> **Dataset records**
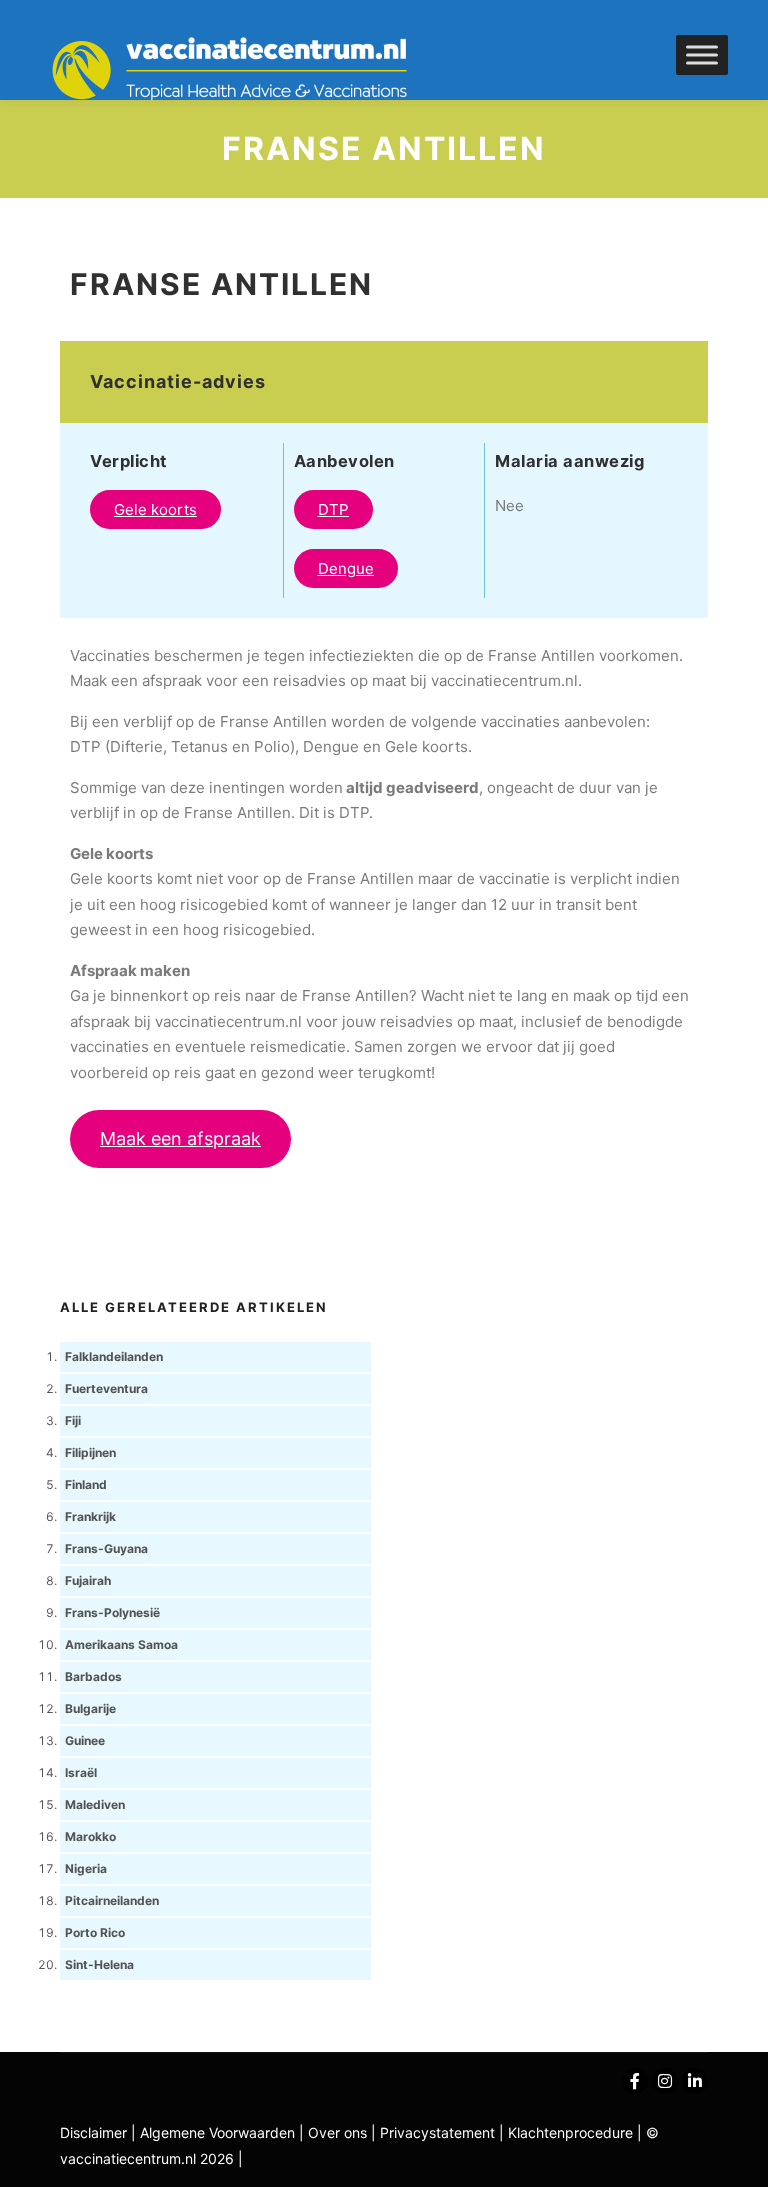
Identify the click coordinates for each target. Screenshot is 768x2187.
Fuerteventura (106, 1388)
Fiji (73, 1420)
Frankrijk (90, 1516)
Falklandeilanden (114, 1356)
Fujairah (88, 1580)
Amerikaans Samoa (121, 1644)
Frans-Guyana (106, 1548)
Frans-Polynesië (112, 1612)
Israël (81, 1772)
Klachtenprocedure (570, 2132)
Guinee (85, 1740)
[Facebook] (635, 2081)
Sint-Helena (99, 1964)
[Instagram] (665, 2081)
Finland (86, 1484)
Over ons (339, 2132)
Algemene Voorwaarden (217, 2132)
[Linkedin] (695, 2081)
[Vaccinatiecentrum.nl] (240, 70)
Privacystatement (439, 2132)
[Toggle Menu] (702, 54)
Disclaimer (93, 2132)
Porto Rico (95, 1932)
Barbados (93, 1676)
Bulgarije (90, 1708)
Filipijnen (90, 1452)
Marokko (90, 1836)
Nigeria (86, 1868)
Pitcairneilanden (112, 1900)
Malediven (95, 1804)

> **ABOUT THIS EXERCISE**
Among the entries above, locate the lines containing "Israël (81, 1772)" and "Privacystatement (439, 2132)", and transcribe exactly those two lines and all lines between.

> **OUTPUT OF THE TASK**
Israël (81, 1772)
Klachtenprocedure (570, 2132)
Guinee (85, 1740)
[Facebook] (635, 2081)
Sint-Helena (99, 1964)
[Instagram] (665, 2081)
Finland (86, 1484)
Over ons (339, 2132)
Algemene Voorwaarden (217, 2132)
[Linkedin] (695, 2081)
[Vaccinatiecentrum.nl] (240, 70)
Privacystatement (439, 2132)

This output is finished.